In my state, the criminal code is online, and you search for keywords. So if someone accused me of "assault" I could look up every law that contains the word "assault" and find out what would have to be proved. Or if you can find the specific law being cited in the complaint, you can look that up by number.
But... . that is the
criminal
code, so it's what you need (if your state's laws are also online) if you are accused of a
crime
. But what if you haven't been accused of a crime - what if it's only a
civil
complaint, not criminal?
That might be trickier, for a number of reasons. One is that civil complaints aren't decided based on "proof beyond a reasonable doubt", they're based on "a preponderance of the evidence". If the judge decides that the weight of the evidence against you is greater than the weight of the evidence on your side - even if there's not much evidence either way - you could be found "guilty" or "responsible". You can't fall back on, "It wasn't proved." And it may be more difficult to appeal a decision against you.
So it will be very important, as Thunderstruck suggests, to know exactly what you are accused of, and exactly what details are in the accusation, so you can gather evidence to show that the accusations aren't true.
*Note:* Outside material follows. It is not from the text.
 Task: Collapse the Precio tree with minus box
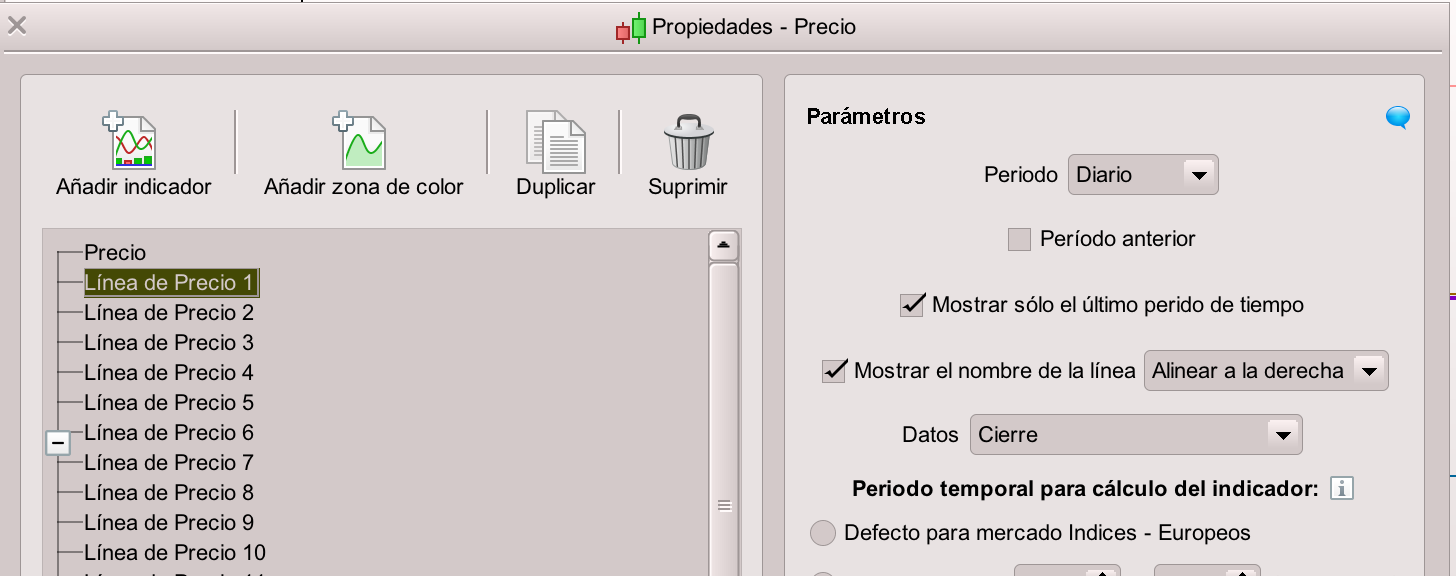59,442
Even details that don't matter - if she said "Spacedog did such-and-such at noon on June 2." but you work on Mondays so you couldn't have done such-and-such that day - if you have evidence that proves that she got her information wrong, and that will hurt her credibility, and cause the judge to distrust everything else she said - it's worth digging up that evidence.
But of course the most important is evidence that you didn't do what she says you did.
You might be able to file a response to the complaint and ask that it be dismissed without a hearing. If your response isn't good enough, the judge might schedule a hearing, and you can speak to the issue, and state very clearly that the accusations are all false, and that there is no evidence to support them, and highlight any evidence you have that shows they aren't true.
I think learning about how this works where you live - maybe it's different than what I'm describing - and gathering evidence so you will be confident making your case is what is most important right now.
Plus... . having no contact at all with your accuser. That could make this much worse - she can ramp things up even further.